Wall Street breathed a sigh of relief after the chairman's testimony,
persuading itself that this will be a one-shot increase. Even bond traders
sighed with relief, hopeful that, in terms of Fed action, the worst is over.
We sympathize with the sentiment and think it's dead wrong.
And we think so on several counts. The first is no way a bubble so enormous
and so long in the making can be contained by one tiny boost in interest
rates.
As Bob Farrell points out in his current "Theme and Profile Investing," our
stock market now accounts for 53% of the total value of all global markets,
up from 28% a decade ago. It has returned 24% a year for the four years
through '98, the highest return for any four-year stretch on record. It has
attracted a record flow of investment from abroad, and individuals not only
own more stock than ever before, but they're stepping up their buying.

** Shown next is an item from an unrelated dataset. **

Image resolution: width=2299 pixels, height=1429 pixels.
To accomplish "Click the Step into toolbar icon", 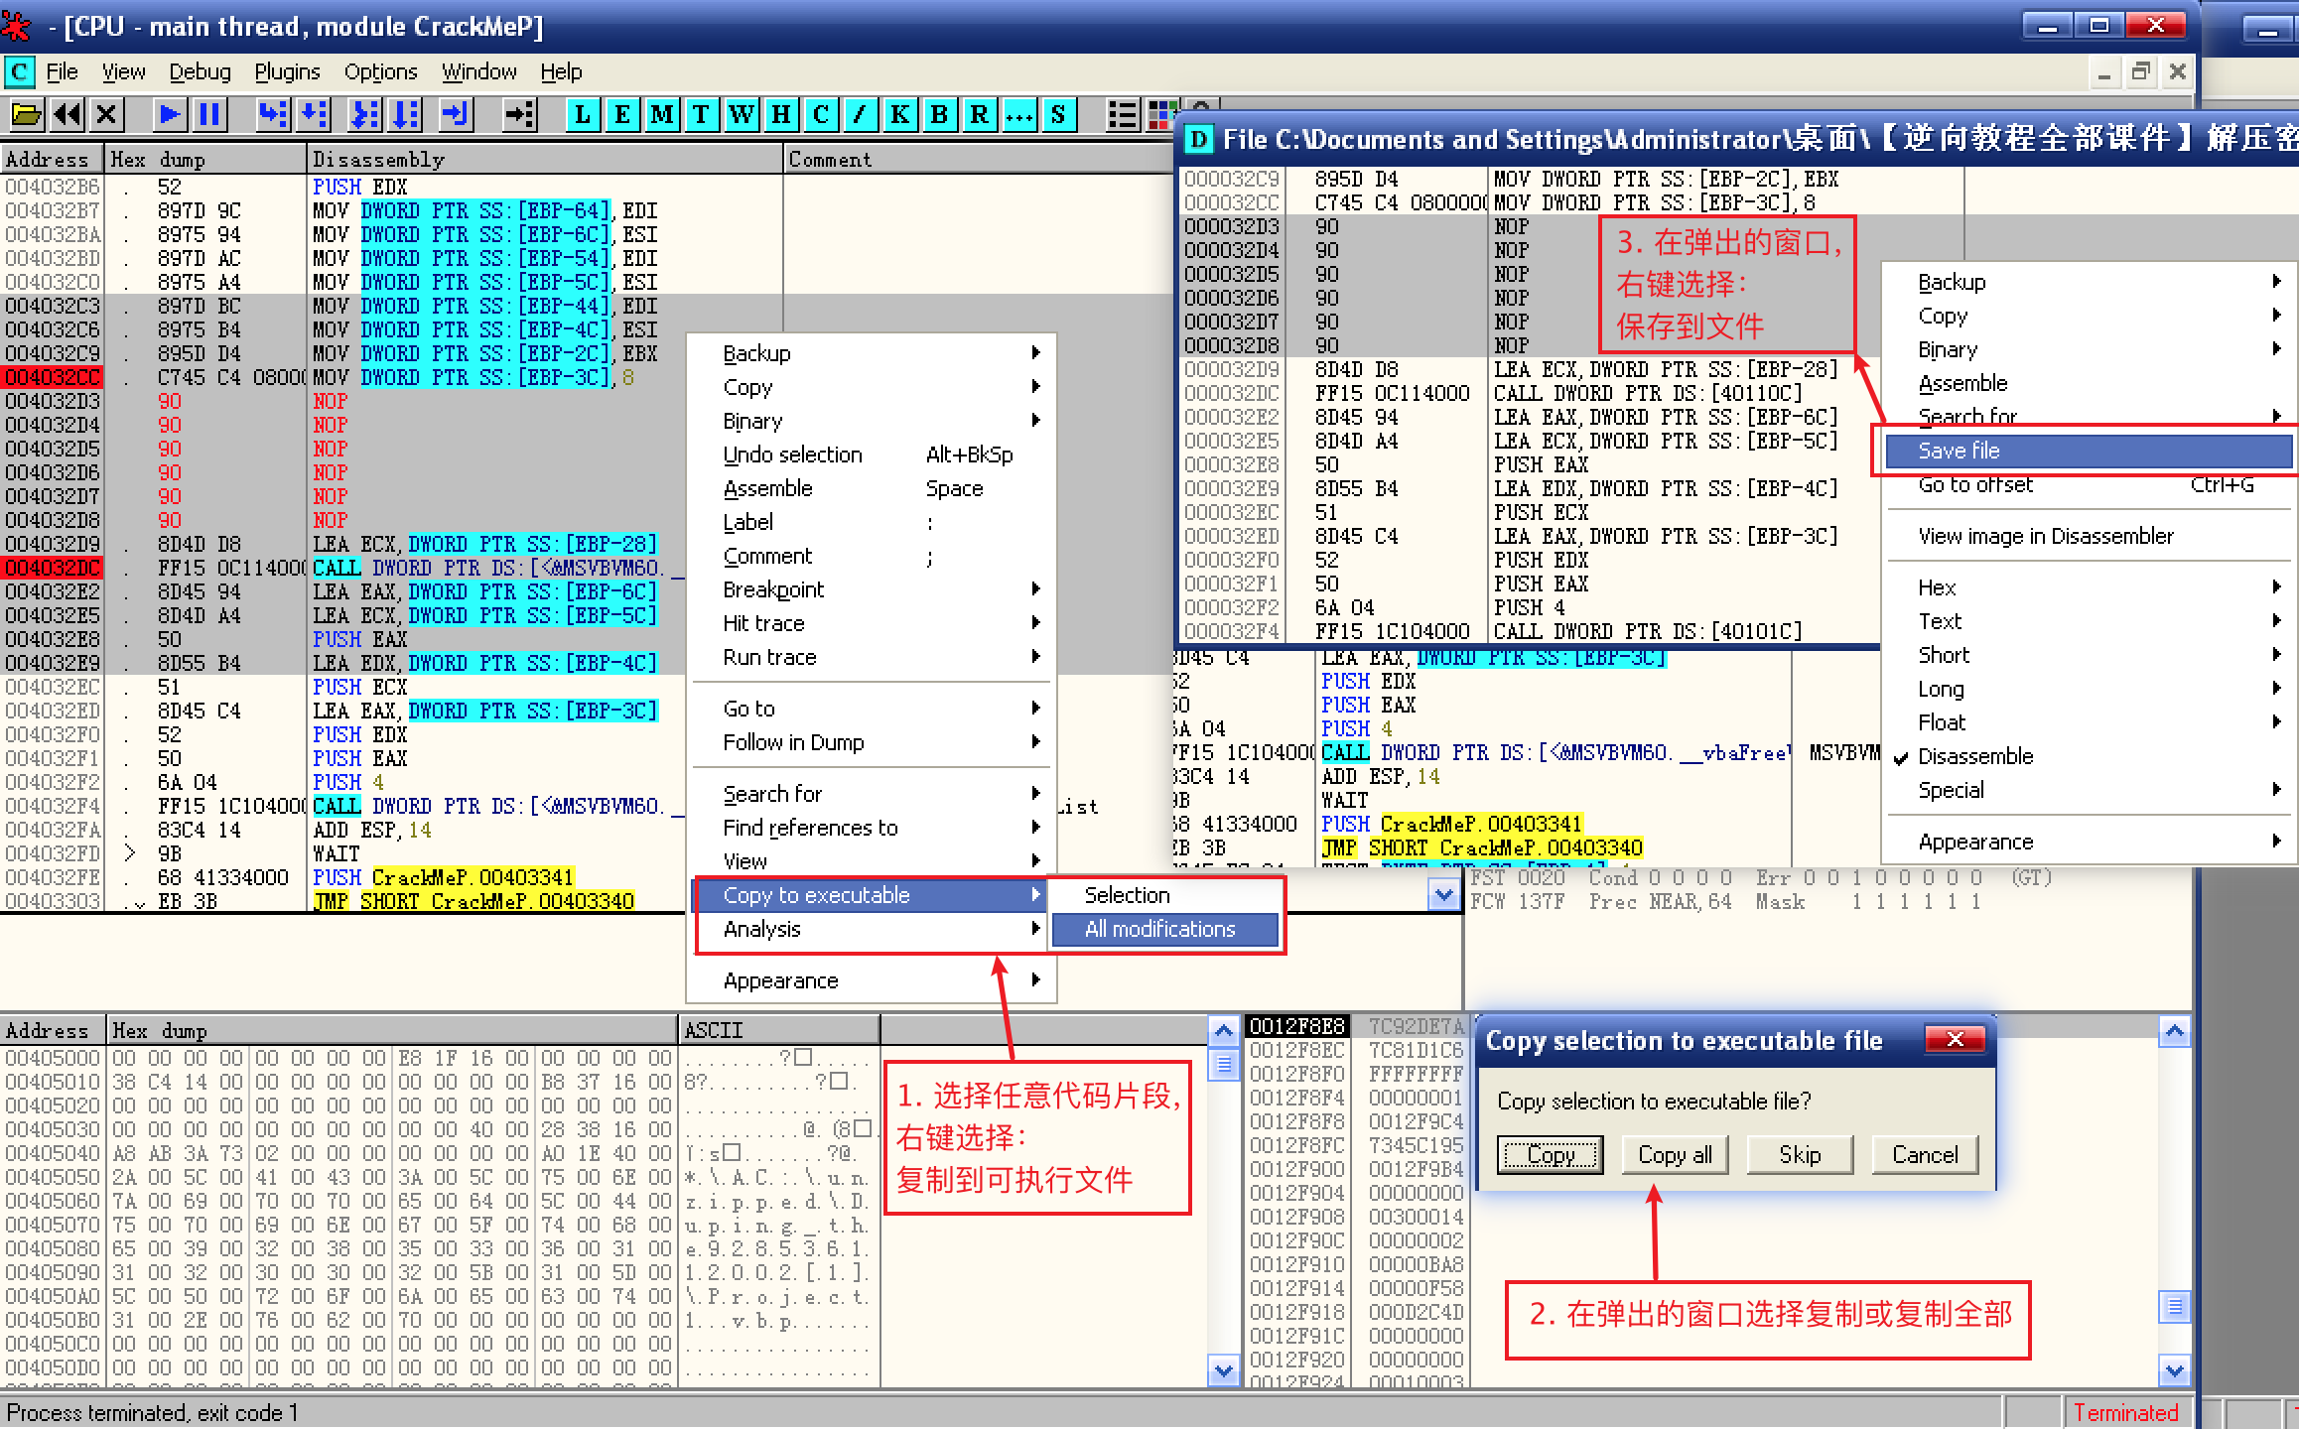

Trying to stop this kind of investment momentum with a 25-basis-point
increase in the cost of credit is the monetary equivalent of trying to stop
a tank with a peashooter.
And since Mr. Greenspan's attempt to pre-empt dismay among investors with
soft words and the promise of only modest action seems likely to encourage a
fresh burst of speculative activity, the first rate hike will be followed by
another.
Nor will that be the final one. For if the Fed pursues a policy of damage
control, it'll have to do so in what's left of this year. Next year, in case
you've forgotten, is an election year, and we don't reckon the governors
will have the stomach or spine to play tough guy.